Es war ein ideales Versteck für Vampire, der Eingang zum Glück nur durch ein paar Holzbretter versperrt, die rasch zur Seite gefegt waren. Dann betete ich erneut zu Ischkur und auch Leana bereitete sich vor, so gut sie konnte. Und es ging hinein in die Tiefe.
Hatte ich bei Vampiren eher an jene Sorte gedacht, die sich als feine Herren gaben, wurde ich hier überrascht. Es war das reinste Drecksloch, die Blutsauger lebten hier wie die Tiere und versteckten sich vor der Sonne. Verabscheuungswürdige Kreaturen, ich freute mich bereits darauf, sie zur Strecke zu bringen.

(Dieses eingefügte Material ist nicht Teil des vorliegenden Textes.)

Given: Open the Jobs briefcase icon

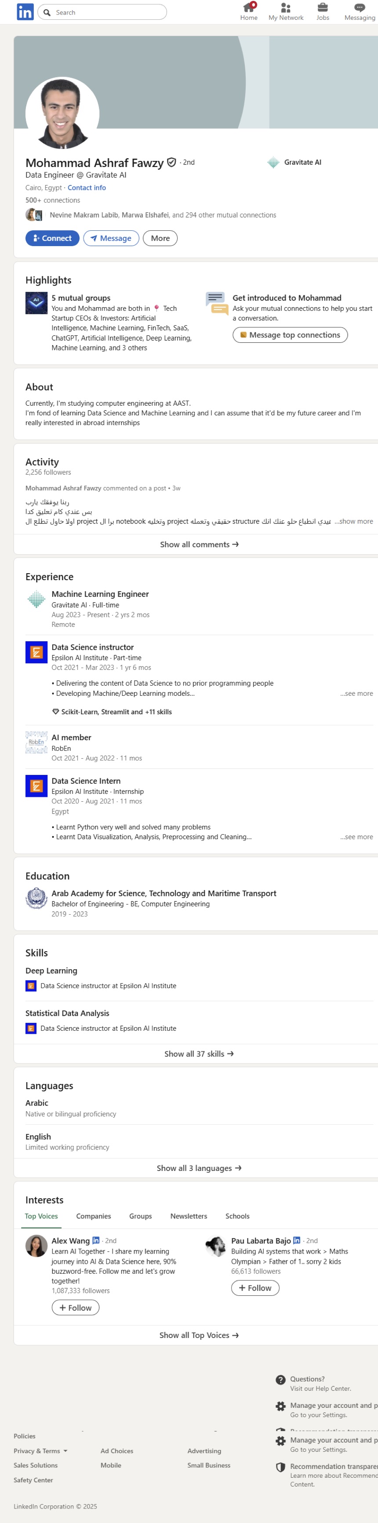Looking at the screenshot, I should [322, 8].
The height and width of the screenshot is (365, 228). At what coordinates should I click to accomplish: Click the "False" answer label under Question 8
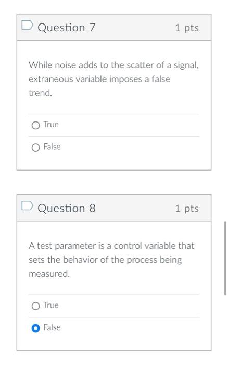[x=52, y=327]
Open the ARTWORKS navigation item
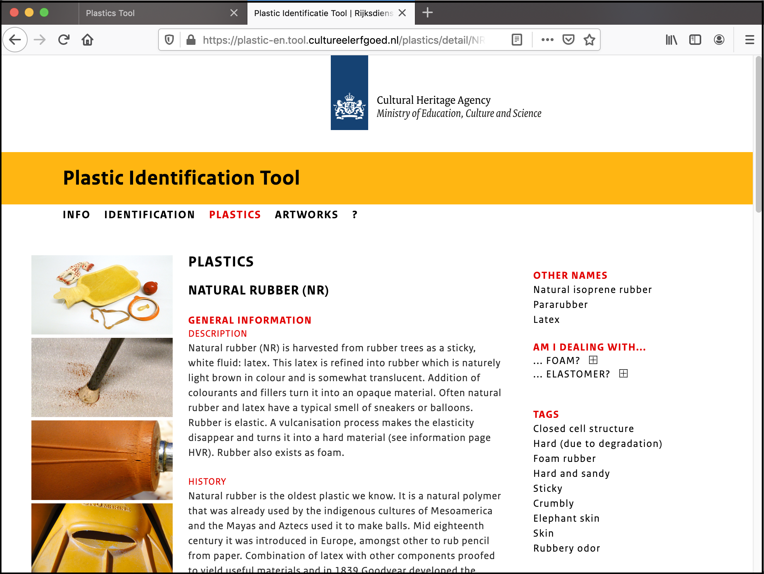This screenshot has width=764, height=574. tap(306, 215)
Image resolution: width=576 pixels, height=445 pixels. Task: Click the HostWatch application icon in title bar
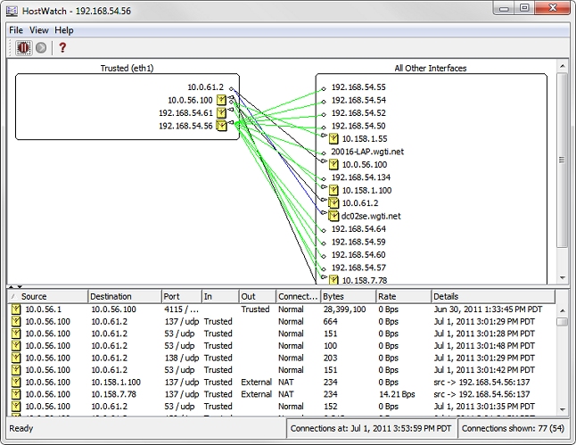11,9
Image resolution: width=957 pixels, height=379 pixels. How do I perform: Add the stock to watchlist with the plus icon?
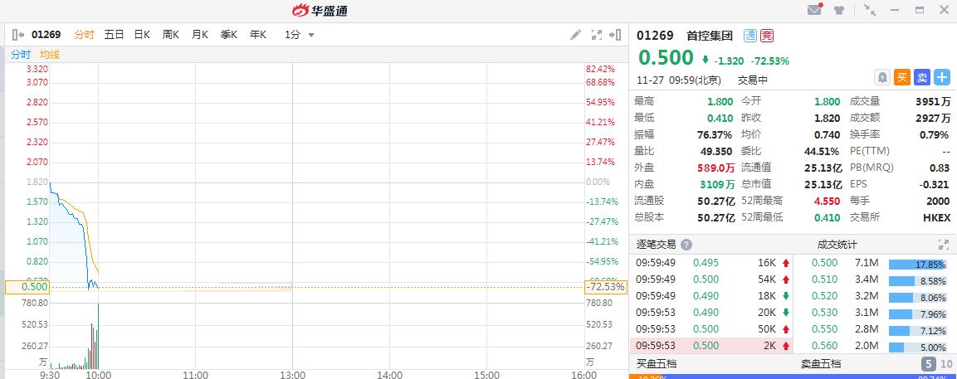(942, 77)
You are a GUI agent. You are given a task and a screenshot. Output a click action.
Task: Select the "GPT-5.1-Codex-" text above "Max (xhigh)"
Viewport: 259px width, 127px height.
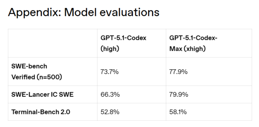(x=193, y=38)
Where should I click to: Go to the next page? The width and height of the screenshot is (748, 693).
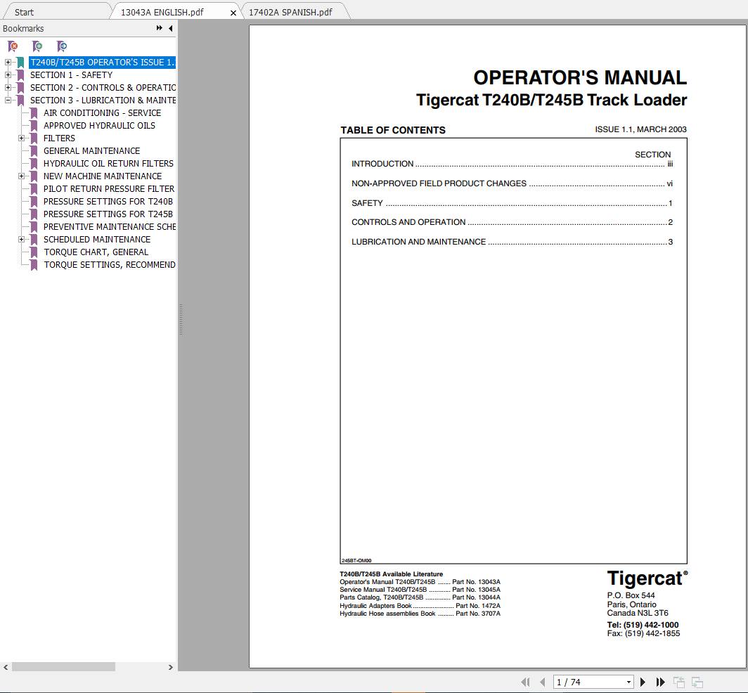click(643, 682)
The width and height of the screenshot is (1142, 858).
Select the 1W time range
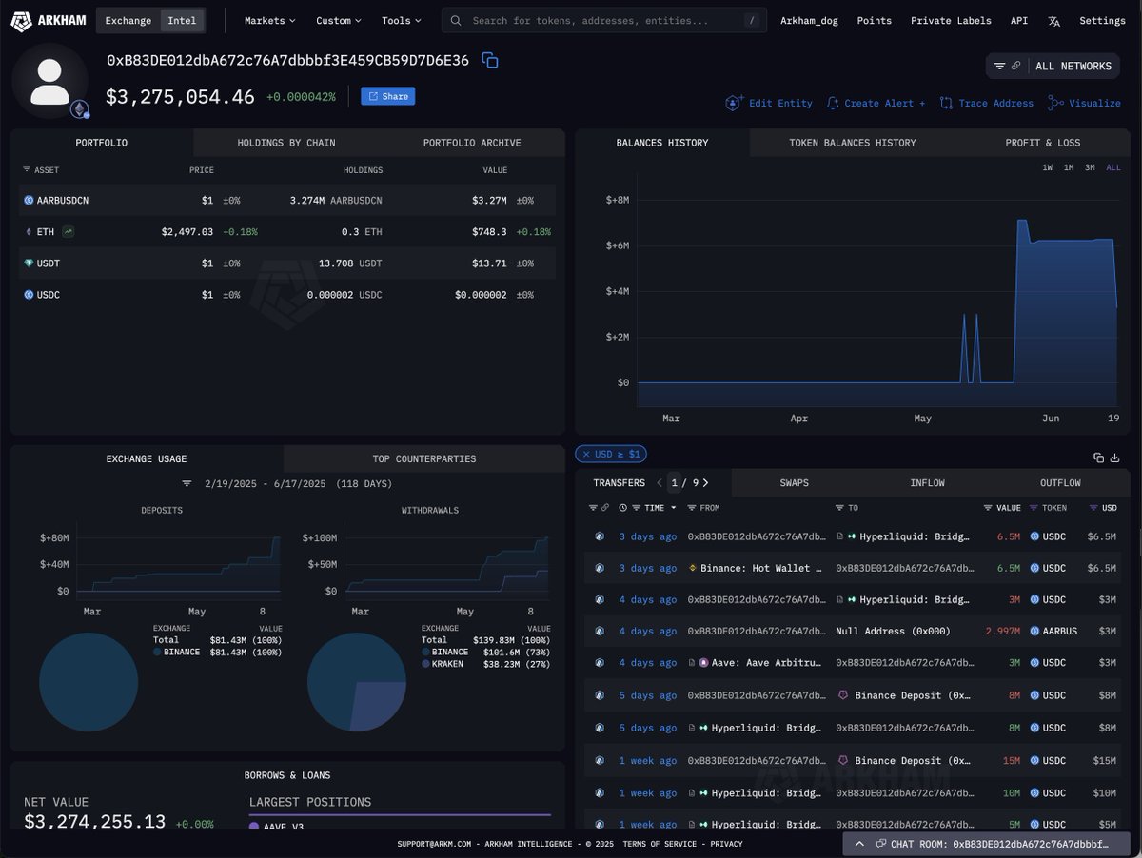point(1047,167)
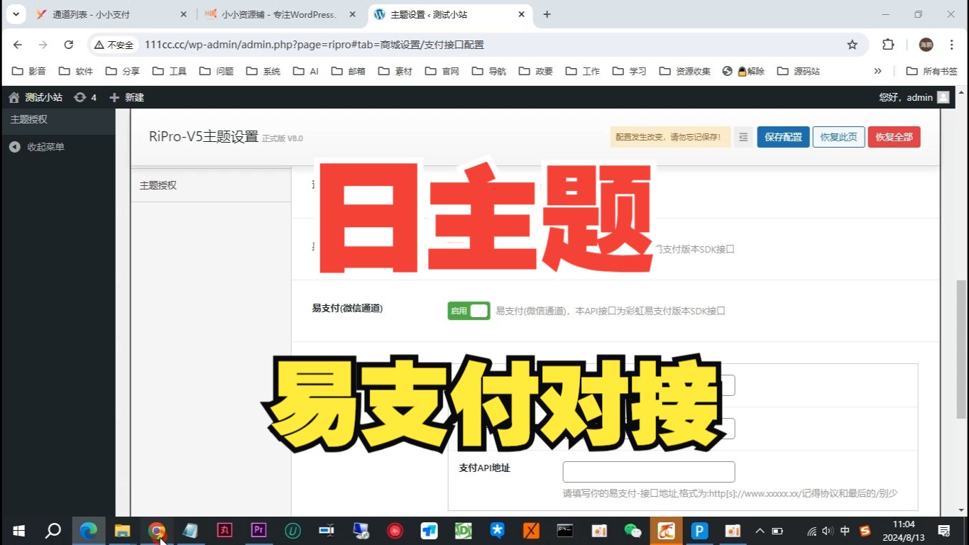969x545 pixels.
Task: Click the show hidden icons arrow in system tray
Action: (759, 530)
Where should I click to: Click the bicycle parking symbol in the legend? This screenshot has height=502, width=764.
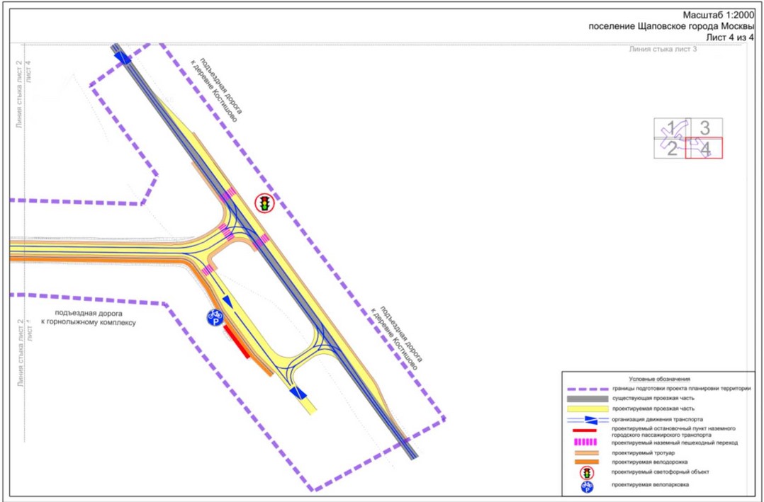pos(587,486)
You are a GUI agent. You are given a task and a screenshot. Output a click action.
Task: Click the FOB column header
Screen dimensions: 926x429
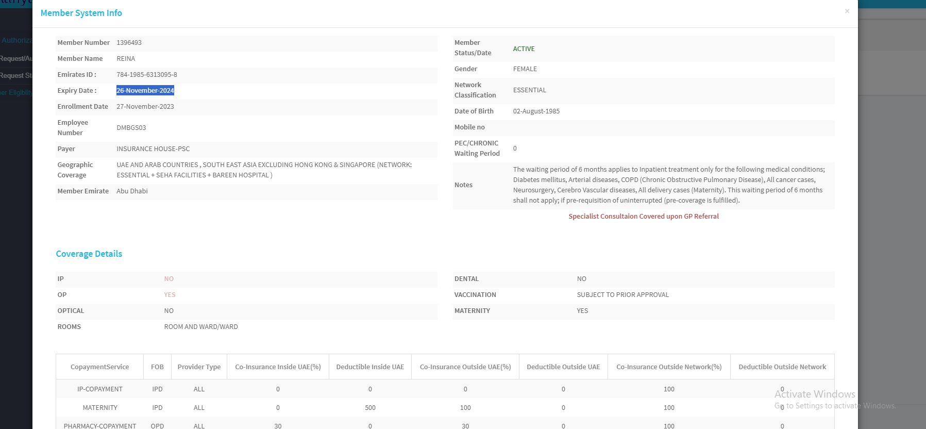[157, 367]
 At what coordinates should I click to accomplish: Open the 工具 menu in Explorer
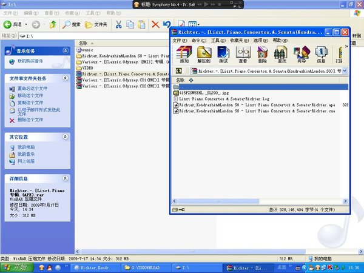click(x=90, y=12)
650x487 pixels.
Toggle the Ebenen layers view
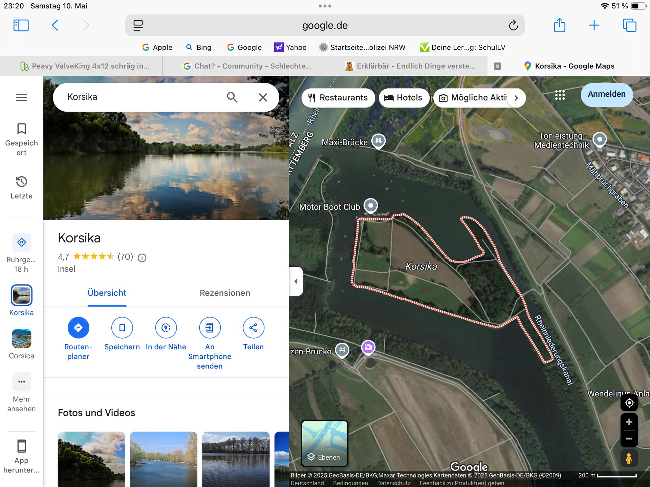(x=324, y=443)
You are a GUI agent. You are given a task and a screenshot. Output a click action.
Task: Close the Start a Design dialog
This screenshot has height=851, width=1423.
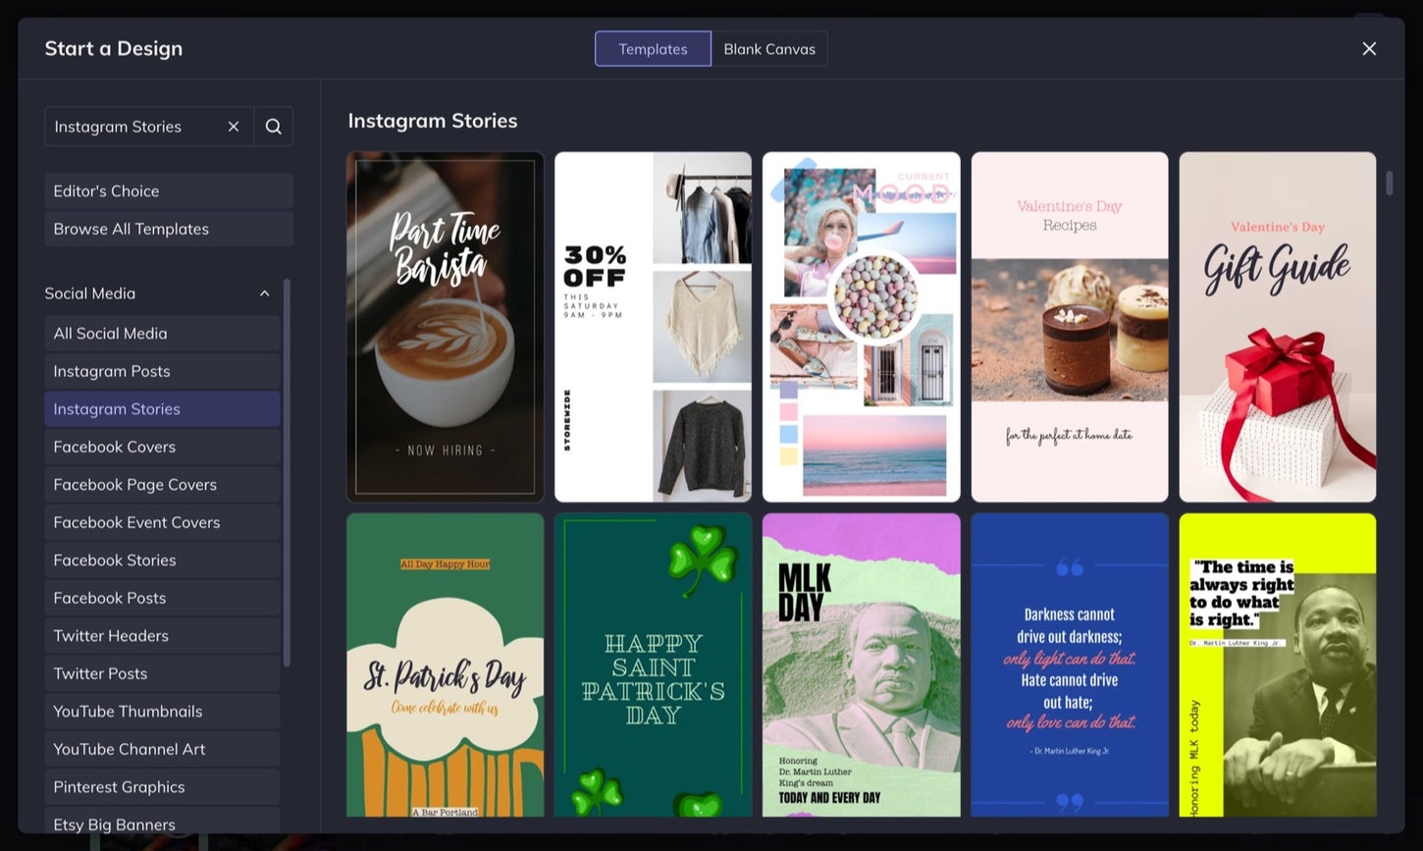point(1369,48)
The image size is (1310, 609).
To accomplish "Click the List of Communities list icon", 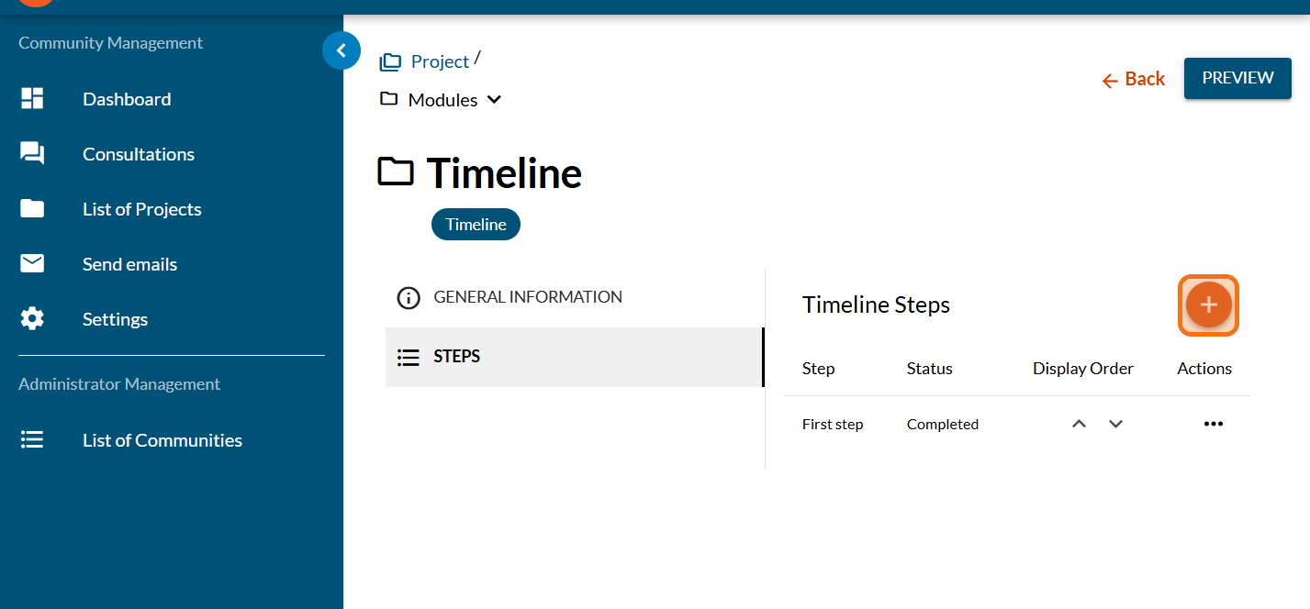I will pos(32,440).
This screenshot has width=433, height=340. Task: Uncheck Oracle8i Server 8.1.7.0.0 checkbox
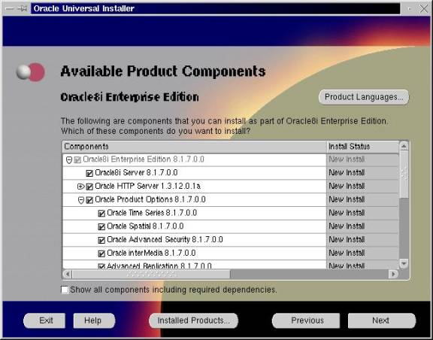89,173
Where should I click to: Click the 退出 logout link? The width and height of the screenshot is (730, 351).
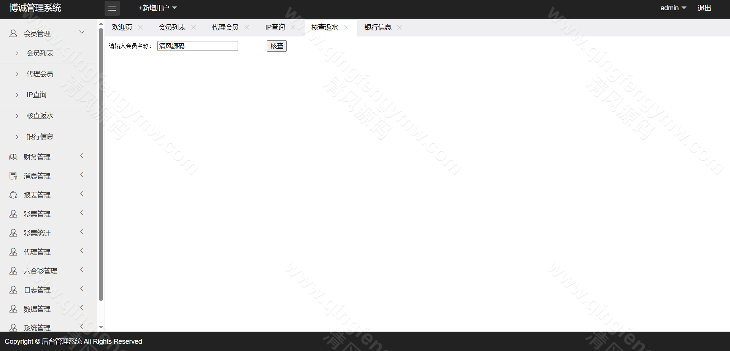click(x=704, y=8)
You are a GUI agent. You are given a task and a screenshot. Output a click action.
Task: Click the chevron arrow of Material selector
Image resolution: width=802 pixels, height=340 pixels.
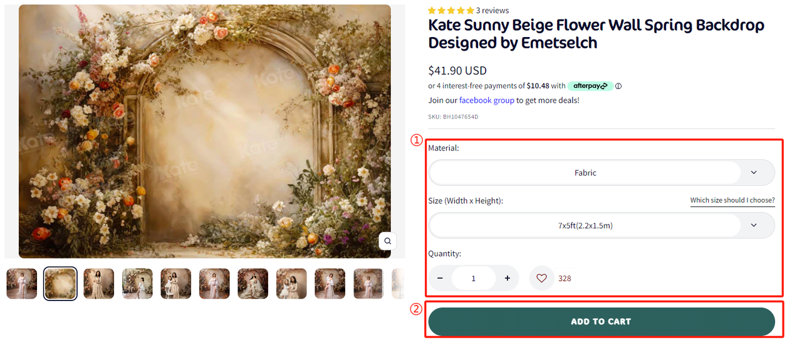coord(754,173)
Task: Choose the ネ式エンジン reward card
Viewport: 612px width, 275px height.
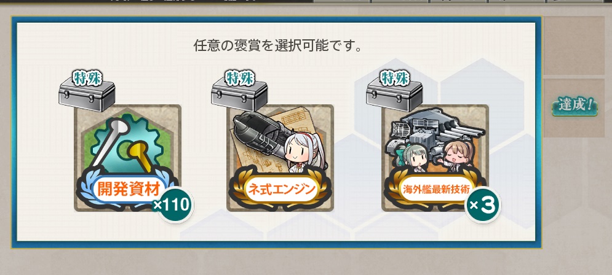Action: [x=280, y=158]
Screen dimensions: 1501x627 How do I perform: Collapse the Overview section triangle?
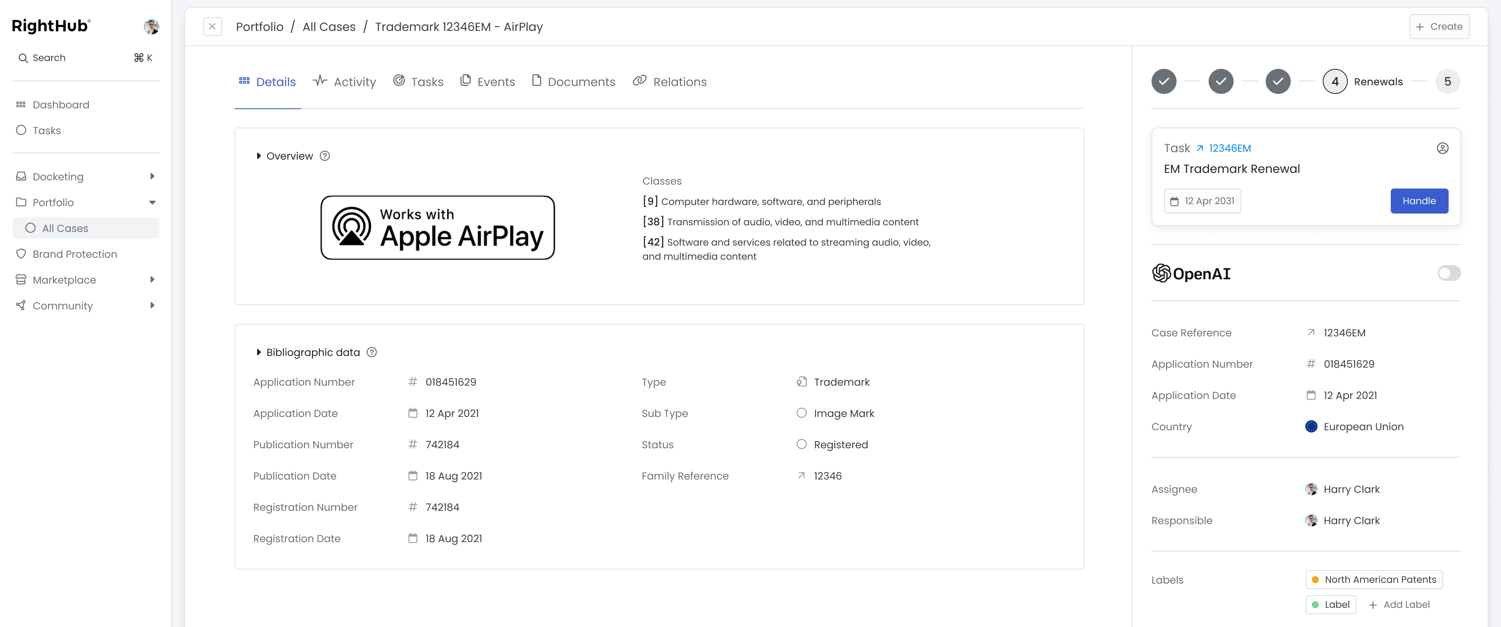(258, 156)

Das Höhlensystem schien nicht sonderlich groß, wir hatten schnell einige Sackgassen entdeckt. Dann standen wir vor einer metallbeschlagenen Tür mit zwei eingelassenen, weißen Steinen. Darüber stand „Die Sonne ist unser Feind!“. Leonis zog entschlossen einen der Steine wie einen Griff nach unten und der Raum offenbarte sich uns. Er war etwa zwanzig Meter breit wie lang mit einigen Opferaltären in der Mitte, auf denen Menschen lagen. Über ihnen beugten sich zwei blasse, ausgemergelte Gestalten. Mit einem Fauchen bemerkten sie uns und schlitzten ihren Opfern, die sie eben noch genüsslich hatten verspeisen wollen, die Kehlen auf.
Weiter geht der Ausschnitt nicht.